Monday, August 5, 2013

making choices

What is so hard about making a choice and acknowledging it as such? Isn't this the actual-factual way of things? I think so but sometimes I marvel at my own or another's willingness to sweep it all under some wider-meaning carpet.

It's just a choice, stupid!

It's just a choice, but I may insist on asserting in one way or another that I am right ... as if being right had anything to do with the price of eggs.

Is "choosing the best" really choosing the best or is it just choosing?

Today, a friend sent on an Internet link that reprinted an entire Time magazine cover article ("The Face of Buddhist Terror") about Buddhist and Muslim violence. Sri Lanka, a land of Buddhists and Muslims, banned the issue. (And then there's this from Myanmar.)

OK, the article inspires a sense of pedal-to-the-metal hypocrisy, perhaps, but aren't there smaller instances rampant in anyone's life? If I opt for Buddhism or Christianity or the Democrats or Republicans or my spouse and children ... isn't there the desire to speak well of what I have chosen? The logic seems to be: I have chosen it, therefore it is good ... and furthermore I will prove it to you. I need to be right and the only way I can know if I'm right is with your agreement.

Hawkers of prescription spiritual life or politics or profession do not make a habit of addressing what is wobbly and sometimes cruel within that prescription. The good stuff is good and I credit it as good and therefore the entire prescription is good ... good through and through. God is great! Allahu Akbar! Clarity and compassion or bust!

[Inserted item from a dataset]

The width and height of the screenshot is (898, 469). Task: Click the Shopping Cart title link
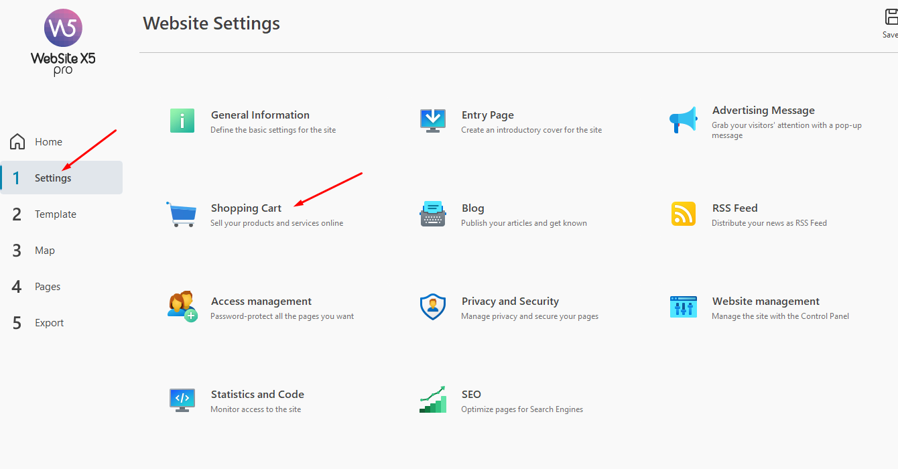coord(246,208)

Of course there are always 'thoughtful' people who will concede that there are wobbly bits to a given prescription, but ... well, they do it from an overall perspective of their understanding and their goodness. Yes, they say as they enhance their own meaningful standing, there are bad parts and because I am so thoughtful, I can acknowledge them from a 'wider' or 'more adult' or more 'profound' perspective ... which leads inevitably back to the general goodness of the prescription, the choice I have chosen... you know, the good prescription. The overarching stamp of approval reserved for what is 'good' is seldom if ever applied to what is 'bad.'

But why not? A choice is just a choice. And there is nothing wrong with it ... except when the choice is somehow elevated beyond any concrete capacity it actually has.

I guess it's hard not to be important. But how well does the importance thing work as time passes?

To my mind, the unfathomable importance of any being is done a disservice by asserting its fathom-ability, its goodness, its prescriptive powers, or its wonders. Good and bad, right and wrong just make people edgy.

A choice is just a choice.

Fire when ready.

Enjoy it.

1 comment:

  1. In the west, we went through a period commonly called the dark ages in which the church was an equal to dominant player among the kingships and empires of the time. It seems that any human organization that becomes somewhat dominant in power will take that responsibility for maintaining power as a prime motivator for their actions. No matter what their initial mission might have been.